Solve an implicit ODE (differential algebraic equation DAE)

Quite Old , but worth updating so it may be useful for anyone, who stumbles upon this question. There are quite few packages currently available in python that can solve implicit ODE. GEKKO (https://github.com/BYU-PRISM/GEKKO) is one of the packages, that specializes on dynamic optimization for mixed integer , non linear optimization problems, but can also be used as a general purpose DAE solver.

The above "pretend physics" problem can be solved in GEKKO as follows.

m= GEKKO()
m.time = np.linspace(0,100,101)
F_l = m.Param(value=1000)
mass = m.Param(value =1000)
m.options.IMODE=4
m.options.NODES=3
F_r = m.Var(value=0)
x = m.Var(value=0)
v = m.Var(value=0,lb=0)
a = m.Var(value=5,lb=0)
m.Equation(x.dt() == v)
m.Equation(v.dt() == a)
m.Equation (F_r ==  (((1-a)/3)**2 + (2*(1+a)/3)**2 * v)) 
m.Equation (a == (1000 - F_l)/mass)
m.solve(disp=False)
plt.plot(x)

if algebraic manipulation fails, you can go for a numerical solution of your constraint, running for example fsolve at each timestep:

import sys
from numpy import linspace
from scipy.integrate import odeint
from scipy.optimize import fsolve

y0 = [0, 5]
time = linspace(0., 10., 1000)
F_lon = 10.
mass = 1000.

def F_r(a, v):
    return (((1 - a) / 3) ** 2 + (2 * (1 + a) / 3) ** 2) * v

def constraint(a, v):
    return (F_lon - F_r(a, v)) / mass - a

def integral(y, _):
    v = y[1]
    a, _, ier, mesg = fsolve(constraint, 0, args=[v, ], full_output=True)
    if ier != 1:
        print "I coudn't solve the algebraic constraint, error:\n\n", mesg
        sys.stdout.flush()
    return [v, a]

dydt = odeint(integral, y0, time)

Clearly this will slow down your time integration. Always check that fsolve finds a good solution, and flush the output so that you can realize it as it happens and stop the simulation.

About how to "cache" the value of a variable at a previous timestep, you can exploit the fact that default arguments are calculated only at the function definition,

from numpy import linspace
from scipy.integrate import odeint

#you can choose a better guess using fsolve instead of 0
def integral(y, _, F_l, M, cache=[0]):
    v, preva = y[1], cache[0]
    #use value for 'a' from the previous timestep
    F_r = (((1 - preva) / 3) ** 2 + (2 * (1 + preva) / 3) ** 2) * v 
    #calculate the new value
    a = (F_l - F_r) / M
    cache[0] = a
    return [v, a]

y0 = [0, 5]
time = linspace(0., 10., 1000)
F_lon = 100.
mass = 1000.

dydt = odeint(integral, y0, time, args=(F_lon, mass))

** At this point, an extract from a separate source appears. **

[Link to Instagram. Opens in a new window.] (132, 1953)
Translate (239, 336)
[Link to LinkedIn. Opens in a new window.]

Notice that in order for the trick to work the cache parameter must be mutable, and that's why I use a list. See this link if you are not familiar with how default arguments work.

Notice that the two codes DO NOT produce the same result, and you should be very careful using the value at the previous timestep, both for numerical stability and precision. The second is clearly much faster though.